Stored records

*** Begin section ***

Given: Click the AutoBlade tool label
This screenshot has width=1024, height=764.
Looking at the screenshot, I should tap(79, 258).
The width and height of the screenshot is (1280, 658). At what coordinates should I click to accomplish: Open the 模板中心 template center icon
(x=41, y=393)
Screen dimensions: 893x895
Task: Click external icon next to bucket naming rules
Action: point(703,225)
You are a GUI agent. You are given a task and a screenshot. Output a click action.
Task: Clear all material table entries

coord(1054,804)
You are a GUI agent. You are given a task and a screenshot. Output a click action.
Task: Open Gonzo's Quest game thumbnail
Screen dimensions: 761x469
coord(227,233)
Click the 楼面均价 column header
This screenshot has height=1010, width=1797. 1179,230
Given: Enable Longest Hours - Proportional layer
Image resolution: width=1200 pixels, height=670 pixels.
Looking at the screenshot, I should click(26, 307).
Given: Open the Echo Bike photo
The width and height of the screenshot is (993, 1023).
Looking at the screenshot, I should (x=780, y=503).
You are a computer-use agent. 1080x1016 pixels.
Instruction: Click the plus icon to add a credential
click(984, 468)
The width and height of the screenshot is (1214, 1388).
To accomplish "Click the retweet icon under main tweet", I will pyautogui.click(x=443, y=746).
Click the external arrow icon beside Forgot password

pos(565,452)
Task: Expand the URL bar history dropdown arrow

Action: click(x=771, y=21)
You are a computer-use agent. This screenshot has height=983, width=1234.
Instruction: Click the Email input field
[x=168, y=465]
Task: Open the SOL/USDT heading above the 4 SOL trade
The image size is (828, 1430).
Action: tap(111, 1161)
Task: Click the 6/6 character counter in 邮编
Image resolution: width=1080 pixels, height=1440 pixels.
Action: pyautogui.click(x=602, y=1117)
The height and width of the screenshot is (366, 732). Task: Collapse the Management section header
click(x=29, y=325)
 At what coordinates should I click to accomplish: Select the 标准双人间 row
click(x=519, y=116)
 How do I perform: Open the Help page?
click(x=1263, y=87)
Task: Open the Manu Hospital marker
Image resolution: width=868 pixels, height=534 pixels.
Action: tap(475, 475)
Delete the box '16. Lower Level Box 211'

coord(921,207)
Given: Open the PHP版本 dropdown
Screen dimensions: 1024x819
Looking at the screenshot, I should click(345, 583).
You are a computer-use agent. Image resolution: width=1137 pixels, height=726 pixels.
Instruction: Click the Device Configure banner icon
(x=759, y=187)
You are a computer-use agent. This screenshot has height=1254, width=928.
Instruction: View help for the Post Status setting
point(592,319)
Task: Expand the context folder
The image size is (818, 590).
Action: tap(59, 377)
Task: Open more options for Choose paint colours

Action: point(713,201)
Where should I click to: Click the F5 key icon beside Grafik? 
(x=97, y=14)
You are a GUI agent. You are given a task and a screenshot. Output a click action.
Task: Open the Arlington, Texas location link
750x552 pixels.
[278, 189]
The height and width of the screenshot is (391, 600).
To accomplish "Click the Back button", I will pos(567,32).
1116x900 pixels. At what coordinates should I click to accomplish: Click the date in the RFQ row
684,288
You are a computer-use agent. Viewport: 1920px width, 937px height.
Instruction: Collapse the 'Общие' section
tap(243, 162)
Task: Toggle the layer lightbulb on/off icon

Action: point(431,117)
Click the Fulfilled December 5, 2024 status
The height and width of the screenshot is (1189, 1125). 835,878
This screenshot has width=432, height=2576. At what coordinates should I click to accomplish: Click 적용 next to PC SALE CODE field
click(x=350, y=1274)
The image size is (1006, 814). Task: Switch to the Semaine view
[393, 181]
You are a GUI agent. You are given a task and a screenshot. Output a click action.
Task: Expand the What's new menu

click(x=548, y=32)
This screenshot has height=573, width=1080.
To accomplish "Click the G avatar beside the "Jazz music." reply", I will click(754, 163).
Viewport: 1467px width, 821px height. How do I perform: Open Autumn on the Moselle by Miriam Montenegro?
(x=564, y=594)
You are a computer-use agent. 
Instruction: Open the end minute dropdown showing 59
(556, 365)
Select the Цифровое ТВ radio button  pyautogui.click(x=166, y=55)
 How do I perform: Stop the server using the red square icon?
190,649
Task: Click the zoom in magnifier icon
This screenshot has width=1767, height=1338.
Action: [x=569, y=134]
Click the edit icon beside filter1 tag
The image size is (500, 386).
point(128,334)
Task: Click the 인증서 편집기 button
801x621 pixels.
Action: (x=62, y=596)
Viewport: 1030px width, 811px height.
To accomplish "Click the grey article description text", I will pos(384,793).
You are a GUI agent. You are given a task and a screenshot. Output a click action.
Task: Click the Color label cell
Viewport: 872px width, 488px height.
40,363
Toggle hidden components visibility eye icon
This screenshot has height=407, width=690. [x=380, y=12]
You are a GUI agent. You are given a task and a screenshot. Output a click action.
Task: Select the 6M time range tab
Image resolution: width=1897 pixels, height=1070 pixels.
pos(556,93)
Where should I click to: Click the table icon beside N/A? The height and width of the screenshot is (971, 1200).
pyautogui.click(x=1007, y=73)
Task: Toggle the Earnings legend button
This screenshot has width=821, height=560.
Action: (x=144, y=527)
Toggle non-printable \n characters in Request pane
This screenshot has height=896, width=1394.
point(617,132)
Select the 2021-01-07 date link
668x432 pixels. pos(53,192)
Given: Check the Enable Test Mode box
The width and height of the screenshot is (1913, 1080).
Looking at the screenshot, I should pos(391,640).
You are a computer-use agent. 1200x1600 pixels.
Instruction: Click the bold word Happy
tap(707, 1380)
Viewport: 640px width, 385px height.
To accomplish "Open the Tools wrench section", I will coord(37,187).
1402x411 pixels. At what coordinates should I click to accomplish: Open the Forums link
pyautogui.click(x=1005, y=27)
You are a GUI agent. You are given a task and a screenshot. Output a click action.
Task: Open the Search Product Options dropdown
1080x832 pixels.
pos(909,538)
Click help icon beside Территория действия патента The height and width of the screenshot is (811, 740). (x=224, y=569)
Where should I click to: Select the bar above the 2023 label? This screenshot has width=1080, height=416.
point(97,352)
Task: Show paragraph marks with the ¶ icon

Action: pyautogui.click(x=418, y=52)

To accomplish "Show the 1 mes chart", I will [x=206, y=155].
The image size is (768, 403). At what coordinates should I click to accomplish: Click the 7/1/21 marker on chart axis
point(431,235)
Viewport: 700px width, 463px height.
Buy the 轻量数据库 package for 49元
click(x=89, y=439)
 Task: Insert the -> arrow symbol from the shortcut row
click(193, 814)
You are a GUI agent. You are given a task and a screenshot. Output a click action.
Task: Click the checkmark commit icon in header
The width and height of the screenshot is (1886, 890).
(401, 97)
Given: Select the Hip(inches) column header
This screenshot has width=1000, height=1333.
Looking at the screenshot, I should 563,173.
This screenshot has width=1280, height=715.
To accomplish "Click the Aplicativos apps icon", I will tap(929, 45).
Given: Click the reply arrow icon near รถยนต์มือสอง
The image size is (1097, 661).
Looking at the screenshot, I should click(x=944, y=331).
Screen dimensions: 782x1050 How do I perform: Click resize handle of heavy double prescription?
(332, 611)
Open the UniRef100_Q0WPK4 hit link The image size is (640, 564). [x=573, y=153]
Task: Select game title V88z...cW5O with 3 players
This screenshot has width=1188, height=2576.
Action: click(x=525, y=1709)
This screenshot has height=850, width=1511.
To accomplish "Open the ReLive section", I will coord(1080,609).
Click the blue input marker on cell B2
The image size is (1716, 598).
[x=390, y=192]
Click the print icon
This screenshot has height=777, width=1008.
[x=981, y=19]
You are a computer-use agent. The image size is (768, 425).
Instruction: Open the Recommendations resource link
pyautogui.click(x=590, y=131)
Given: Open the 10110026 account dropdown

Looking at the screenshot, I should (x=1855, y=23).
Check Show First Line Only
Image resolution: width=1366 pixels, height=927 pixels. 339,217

*** End section ***

## WORK TO COMPLETE
Could you retype every record above exactly as it appears?

## SOLUTION TO THE EXERCISE
Given: Click the AutoBlade tool label
This screenshot has width=1024, height=764.
Looking at the screenshot, I should tap(79, 258).
The width and height of the screenshot is (1280, 658). At what coordinates should I click to accomplish: Open the 模板中心 template center icon
(x=41, y=393)
Screen dimensions: 893x895
Task: Click external icon next to bucket naming rules
Action: point(703,225)
You are a GUI agent. You are given a task and a screenshot. Output a click action.
Task: Clear all material table entries

coord(1054,804)
You are a GUI agent. You are given a task and a screenshot. Output a click action.
Task: Open Gonzo's Quest game thumbnail
Screen dimensions: 761x469
coord(227,233)
Click the 楼面均价 column header
This screenshot has height=1010, width=1797. 1179,230
Given: Enable Longest Hours - Proportional layer
Image resolution: width=1200 pixels, height=670 pixels.
Looking at the screenshot, I should click(26, 307).
Given: Open the Echo Bike photo
The width and height of the screenshot is (993, 1023).
Looking at the screenshot, I should (x=780, y=503).
You are a computer-use agent. 1080x1016 pixels.
Instruction: Click the plus icon to add a credential
click(984, 468)
The width and height of the screenshot is (1214, 1388).
To accomplish "Click the retweet icon under main tweet", I will pyautogui.click(x=443, y=746).
Click the external arrow icon beside Forgot password

pos(565,452)
Task: Expand the URL bar history dropdown arrow

Action: click(x=771, y=21)
You are a computer-use agent. This screenshot has height=983, width=1234.
Instruction: Click the Email input field
[x=168, y=465]
Task: Open the SOL/USDT heading above the 4 SOL trade
The image size is (828, 1430).
Action: tap(111, 1161)
Task: Click the 6/6 character counter in 邮编
Image resolution: width=1080 pixels, height=1440 pixels.
Action: pyautogui.click(x=602, y=1117)
The height and width of the screenshot is (366, 732). Task: Collapse the Management section header
click(x=29, y=325)
 At what coordinates should I click to accomplish: Select the 标准双人间 row
click(x=519, y=116)
 How do I perform: Open the Help page?
click(x=1263, y=87)
Task: Open the Manu Hospital marker
Image resolution: width=868 pixels, height=534 pixels.
Action: tap(475, 475)
Delete the box '16. Lower Level Box 211'

coord(921,207)
Given: Open the PHP版本 dropdown
Screen dimensions: 1024x819
Looking at the screenshot, I should click(345, 583).
You are a computer-use agent. Image resolution: width=1137 pixels, height=726 pixels.
Instruction: Click the Device Configure banner icon
(x=759, y=187)
You are a computer-use agent. This screenshot has height=1254, width=928.
Instruction: View help for the Post Status setting
point(592,319)
Task: Expand the context folder
The image size is (818, 590).
Action: tap(59, 377)
Task: Open more options for Choose paint colours

Action: point(713,201)
Where should I click to: Click the F5 key icon beside Grafik? 
(x=97, y=14)
You are a GUI agent. You are given a task and a screenshot. Output a click action.
Task: Open the Arlington, Texas location link
750x552 pixels.
[278, 189]
The height and width of the screenshot is (391, 600).
To accomplish "Click the Back button", I will pos(567,32).
1116x900 pixels. At what coordinates should I click to accomplish: Click the date in the RFQ row
684,288
You are a computer-use agent. Viewport: 1920px width, 937px height.
Instruction: Collapse the 'Общие' section
tap(243, 162)
Task: Toggle the layer lightbulb on/off icon

Action: point(431,117)
Click the Fulfilled December 5, 2024 status
The height and width of the screenshot is (1189, 1125). 835,878
This screenshot has width=432, height=2576. At what coordinates should I click to accomplish: Click 적용 next to PC SALE CODE field
click(x=350, y=1274)
The image size is (1006, 814). Task: Switch to the Semaine view
[393, 181]
You are a GUI agent. You are given a task and a screenshot. Output a click action.
Task: Expand the What's new menu

click(x=548, y=32)
This screenshot has height=573, width=1080.
To accomplish "Click the G avatar beside the "Jazz music." reply", I will click(754, 163).
Viewport: 1467px width, 821px height. How do I perform: Open Autumn on the Moselle by Miriam Montenegro?
(x=564, y=594)
You are a computer-use agent. 
Instruction: Open the end minute dropdown showing 59
(556, 365)
Select the Цифровое ТВ radio button  pyautogui.click(x=166, y=55)
 How do I perform: Stop the server using the red square icon?
190,649
Task: Click the zoom in magnifier icon
This screenshot has width=1767, height=1338.
Action: [x=569, y=134]
Click the edit icon beside filter1 tag
The image size is (500, 386).
point(128,334)
Task: Click the 인증서 편집기 button
801x621 pixels.
Action: (x=62, y=596)
Viewport: 1030px width, 811px height.
To accomplish "Click the grey article description text", I will pos(384,793).
You are a GUI agent. You are given a task and a screenshot. Output a click action.
Task: Click the Color label cell
Viewport: 872px width, 488px height.
40,363
Toggle hidden components visibility eye icon
This screenshot has height=407, width=690. [x=380, y=12]
You are a GUI agent. You are given a task and a screenshot. Output a click action.
Task: Select the 6M time range tab
Image resolution: width=1897 pixels, height=1070 pixels.
pos(556,93)
Where should I click to: Click the table icon beside N/A? The height and width of the screenshot is (971, 1200).
pyautogui.click(x=1007, y=73)
Task: Toggle the Earnings legend button
This screenshot has width=821, height=560.
Action: (x=144, y=527)
Toggle non-printable \n characters in Request pane
This screenshot has height=896, width=1394.
point(617,132)
Select the 2021-01-07 date link
668x432 pixels. pos(53,192)
Given: Check the Enable Test Mode box
The width and height of the screenshot is (1913, 1080).
Looking at the screenshot, I should pos(391,640).
You are a computer-use agent. 1200x1600 pixels.
Instruction: Click the bold word Happy
tap(707, 1380)
Viewport: 640px width, 385px height.
To accomplish "Open the Tools wrench section", I will coord(37,187).
1402x411 pixels. At what coordinates should I click to accomplish: Open the Forums link
pyautogui.click(x=1005, y=27)
You are a GUI agent. You are given a task and a screenshot. Output a click action.
Task: Open the Search Product Options dropdown
1080x832 pixels.
pos(909,538)
Click help icon beside Территория действия патента The height and width of the screenshot is (811, 740). (x=224, y=569)
Where should I click to: Select the bar above the 2023 label? This screenshot has width=1080, height=416.
point(97,352)
Task: Show paragraph marks with the ¶ icon

Action: pyautogui.click(x=418, y=52)

To accomplish "Show the 1 mes chart", I will [x=206, y=155].
The image size is (768, 403). At what coordinates should I click to accomplish: Click the 7/1/21 marker on chart axis
point(431,235)
Viewport: 700px width, 463px height.
Buy the 轻量数据库 package for 49元
click(x=89, y=439)
 Task: Insert the -> arrow symbol from the shortcut row
click(193, 814)
You are a GUI agent. You are given a task and a screenshot. Output a click action.
Task: Click the checkmark commit icon in header
The width and height of the screenshot is (1886, 890).
(401, 97)
Given: Select the Hip(inches) column header
This screenshot has width=1000, height=1333.
Looking at the screenshot, I should 563,173.
This screenshot has width=1280, height=715.
To accomplish "Click the Aplicativos apps icon", I will tap(929, 45).
Given: Click the reply arrow icon near รถยนต์มือสอง
The image size is (1097, 661).
Looking at the screenshot, I should click(x=944, y=331).
Screen dimensions: 782x1050 How do I perform: Click resize handle of heavy double prescription?
(332, 611)
Open the UniRef100_Q0WPK4 hit link The image size is (640, 564). [x=573, y=153]
Task: Select game title V88z...cW5O with 3 players
This screenshot has width=1188, height=2576.
Action: click(x=525, y=1709)
This screenshot has height=850, width=1511.
To accomplish "Open the ReLive section", I will coord(1080,609).
Click the blue input marker on cell B2
The image size is (1716, 598).
[x=390, y=192]
Click the print icon
This screenshot has height=777, width=1008.
[x=981, y=19]
You are a computer-use agent. The image size is (768, 425).
Instruction: Open the Recommendations resource link
pyautogui.click(x=590, y=131)
Given: Open the 10110026 account dropdown

Looking at the screenshot, I should (x=1855, y=23).
Check Show First Line Only
Image resolution: width=1366 pixels, height=927 pixels. 339,217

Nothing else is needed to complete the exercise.